▶ [What is required] List every line of the listing below that contains the string "pixels". Case counts.

===

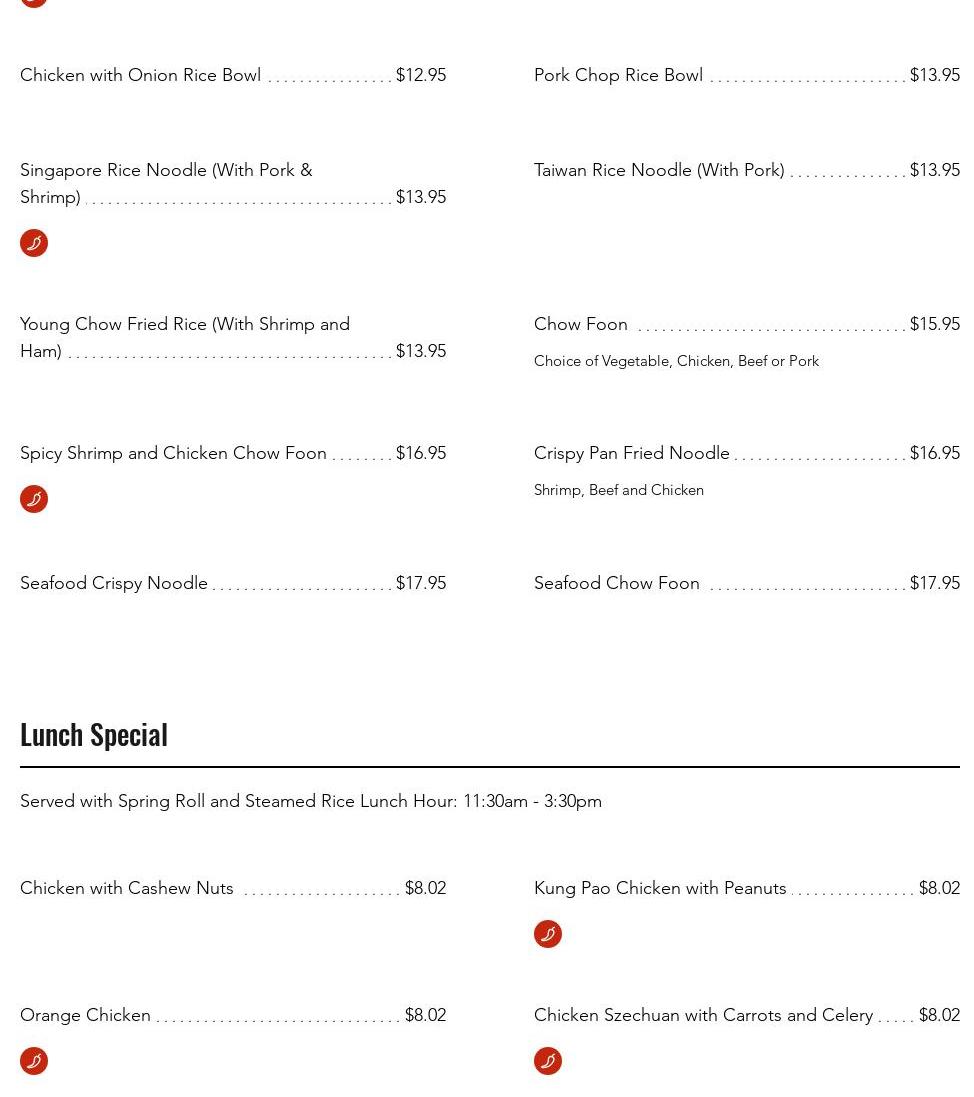This screenshot has width=974, height=1097.
Task: Click the $15.95 price for Chow Foon
Action: coord(934,324)
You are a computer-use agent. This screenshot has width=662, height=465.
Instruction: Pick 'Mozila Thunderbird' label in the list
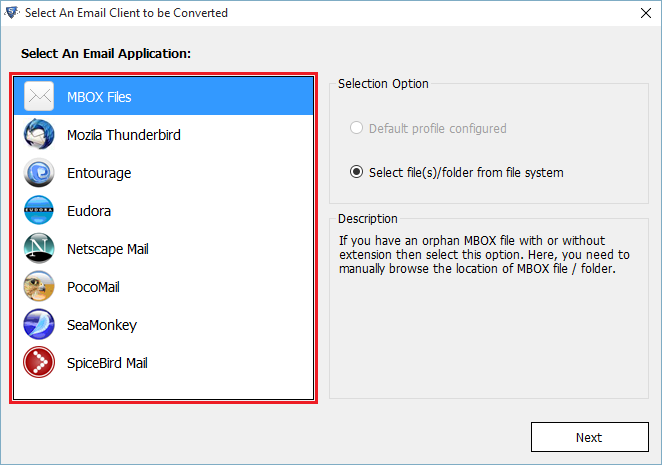pyautogui.click(x=123, y=135)
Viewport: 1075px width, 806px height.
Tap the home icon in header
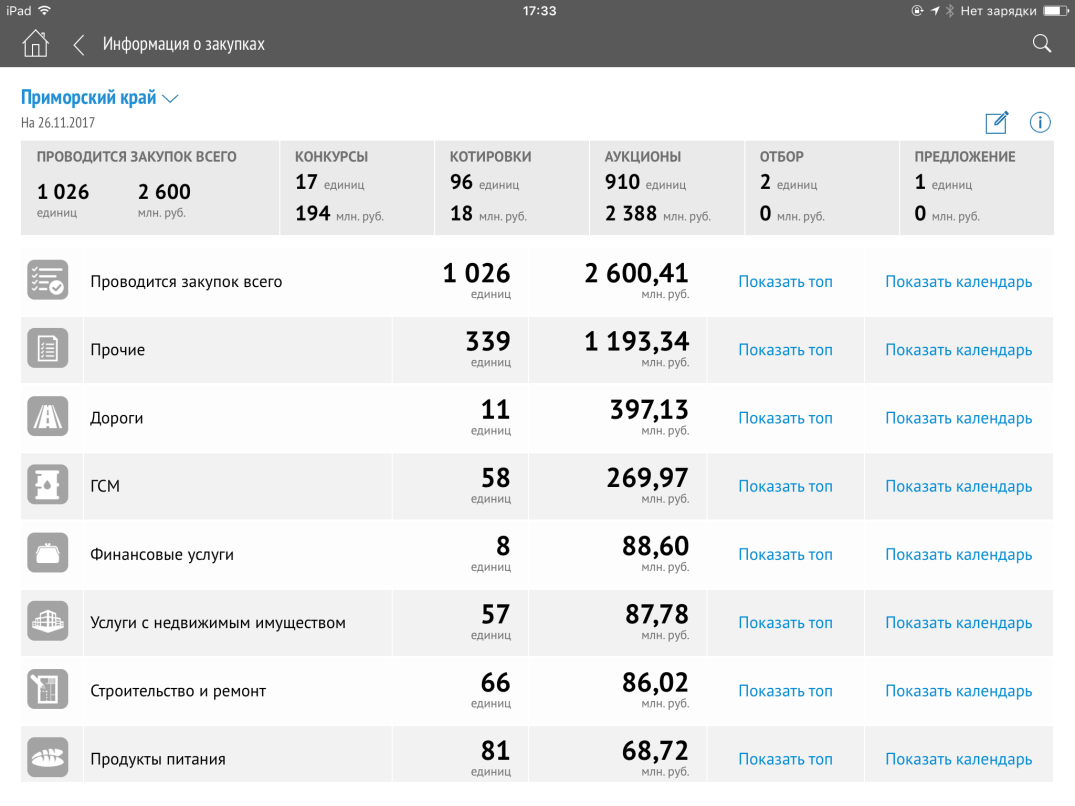(35, 44)
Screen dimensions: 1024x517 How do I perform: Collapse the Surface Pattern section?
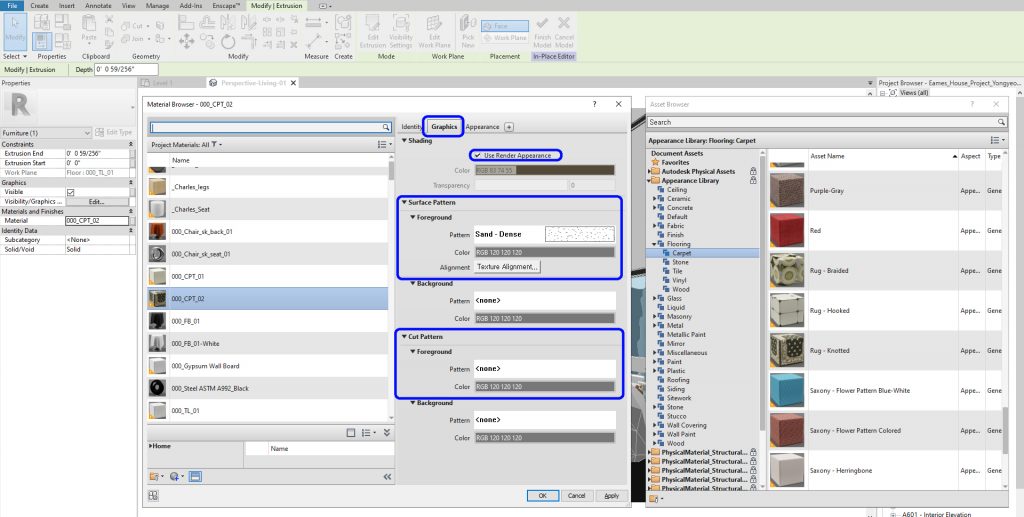(x=404, y=203)
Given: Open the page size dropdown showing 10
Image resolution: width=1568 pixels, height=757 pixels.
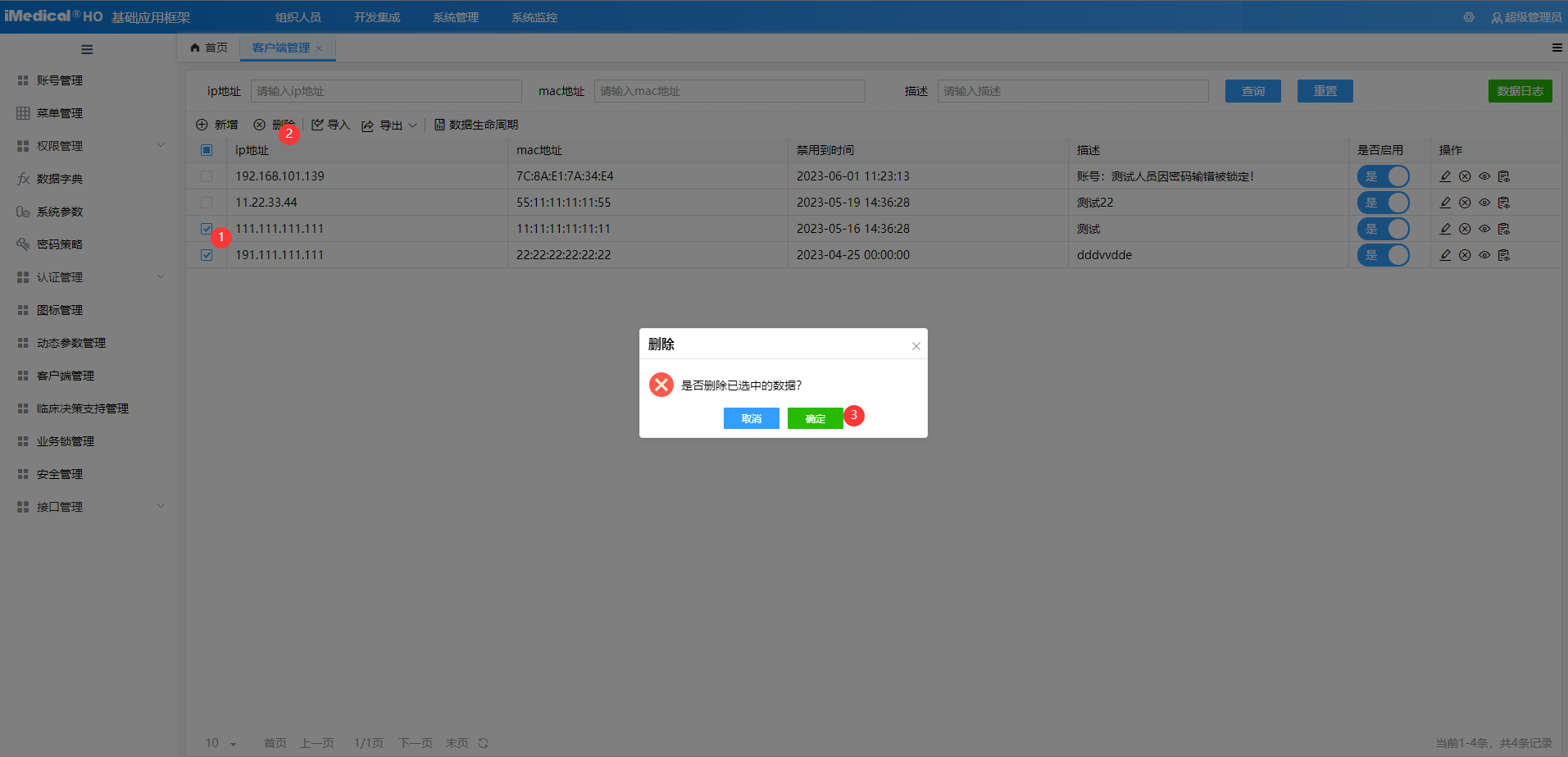Looking at the screenshot, I should (x=221, y=743).
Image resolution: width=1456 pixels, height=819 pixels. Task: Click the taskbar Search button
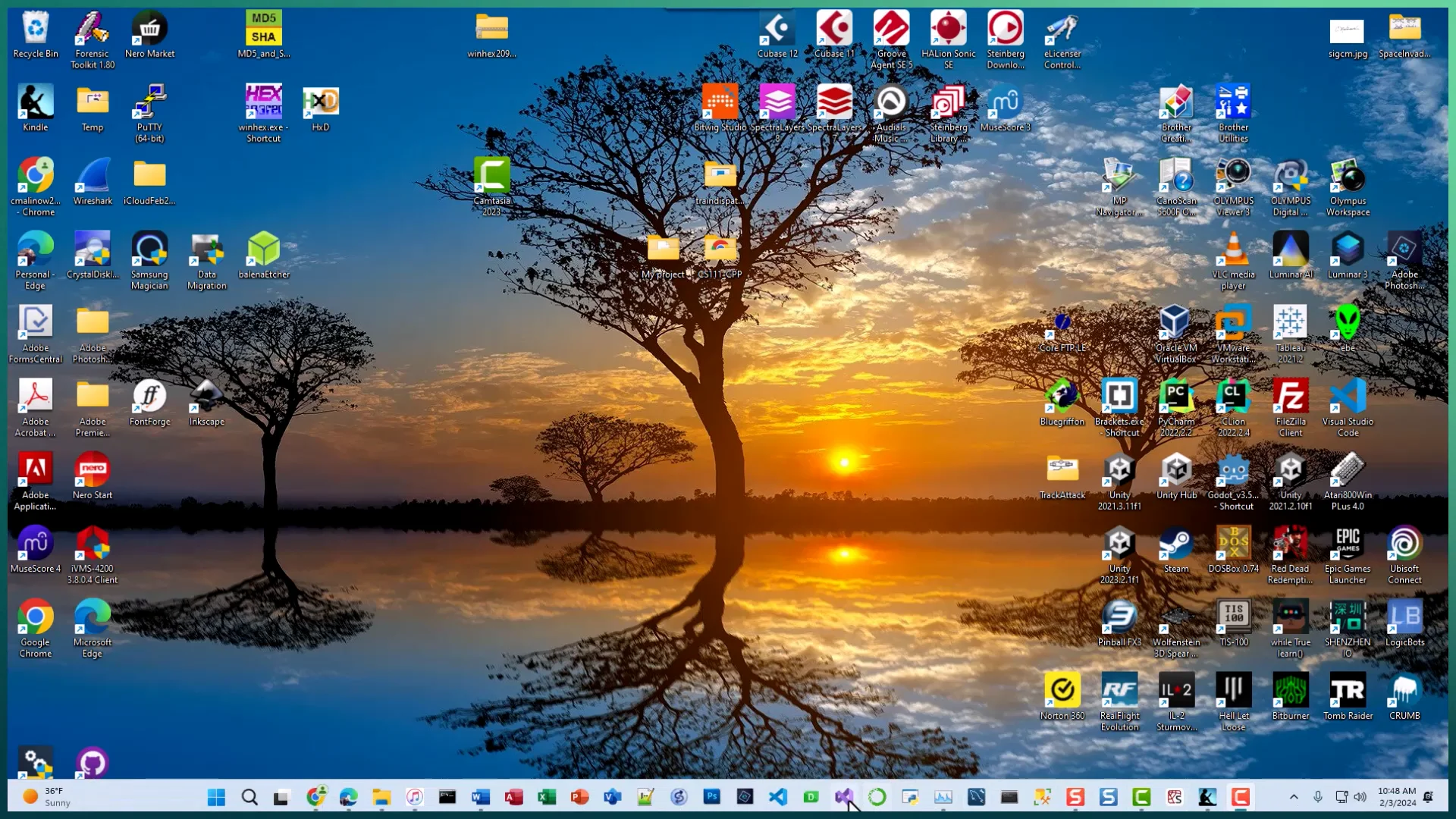249,797
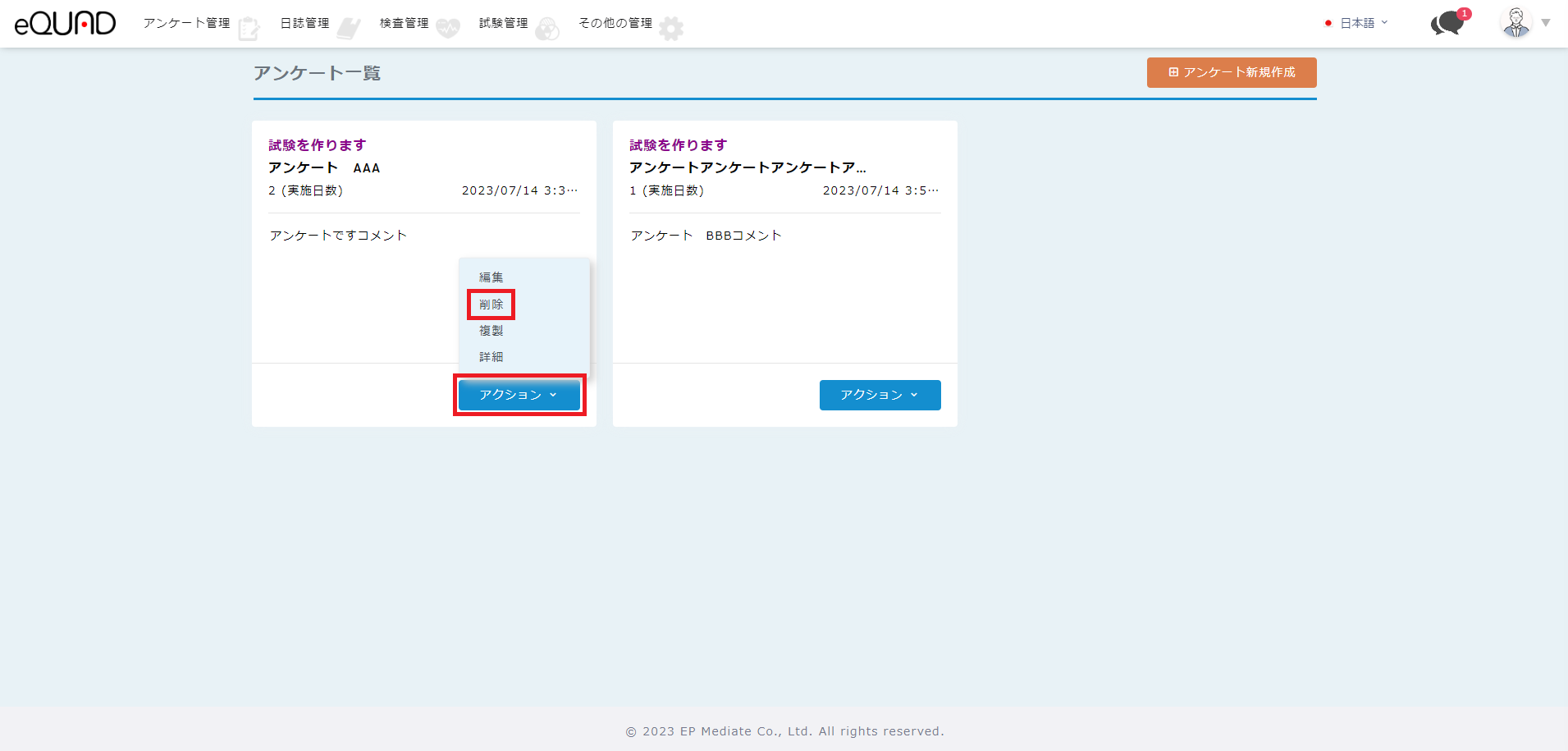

===

▶ [Exercise answer]
Image resolution: width=1568 pixels, height=757 pixels.
Image resolution: width=1456 pixels, height=819 pixels. Task: Click the taskbar Search button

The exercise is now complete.